◆ Aim of the exercise
Starting at the line that contains "Click Add appointment button", return every line through the end of the data exactly, without pictures.

[Saved entries]
┄┄┄┄┄┄┄┄┄┄┄┄┄┄┄┄┄┄┄┄
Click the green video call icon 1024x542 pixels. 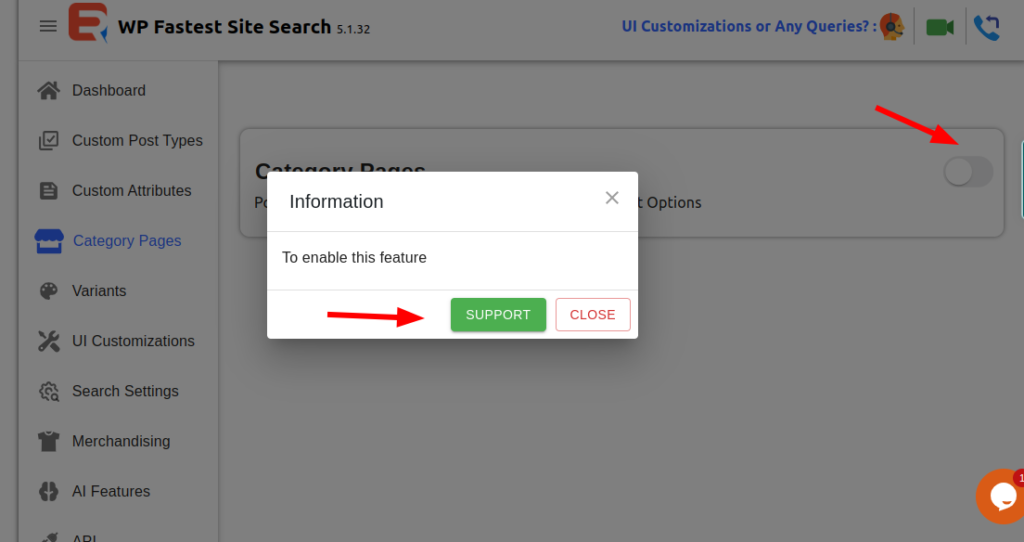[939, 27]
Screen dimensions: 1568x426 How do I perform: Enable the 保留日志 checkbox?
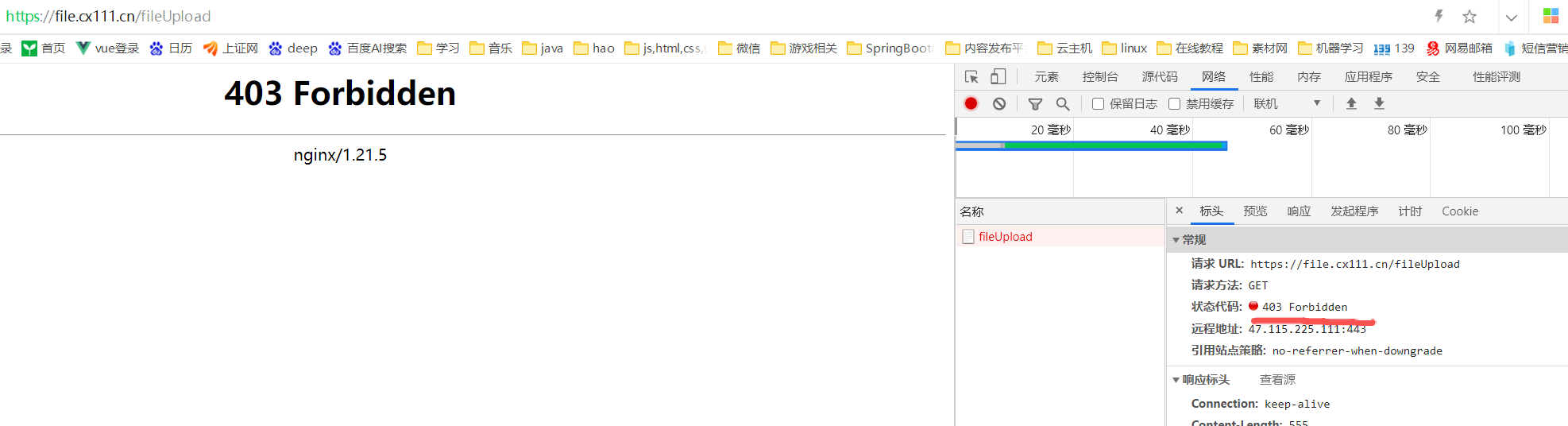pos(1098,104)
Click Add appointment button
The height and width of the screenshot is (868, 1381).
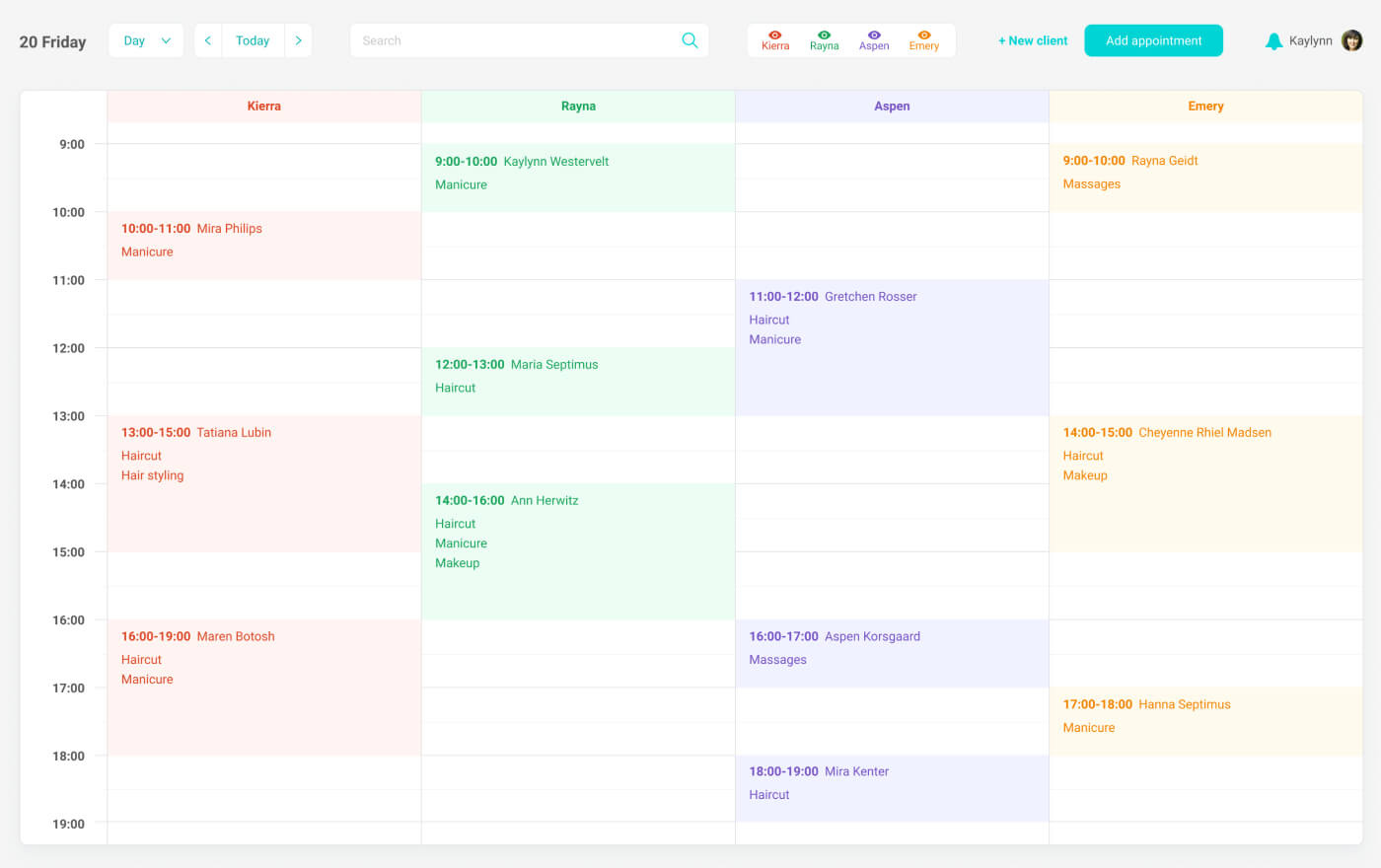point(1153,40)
┄┄┄┄┄┄┄┄┄┄┄┄┄┄┄┄┄┄┄┄
◆ Exercise result
Click Add appointment button
The height and width of the screenshot is (868, 1381).
point(1153,40)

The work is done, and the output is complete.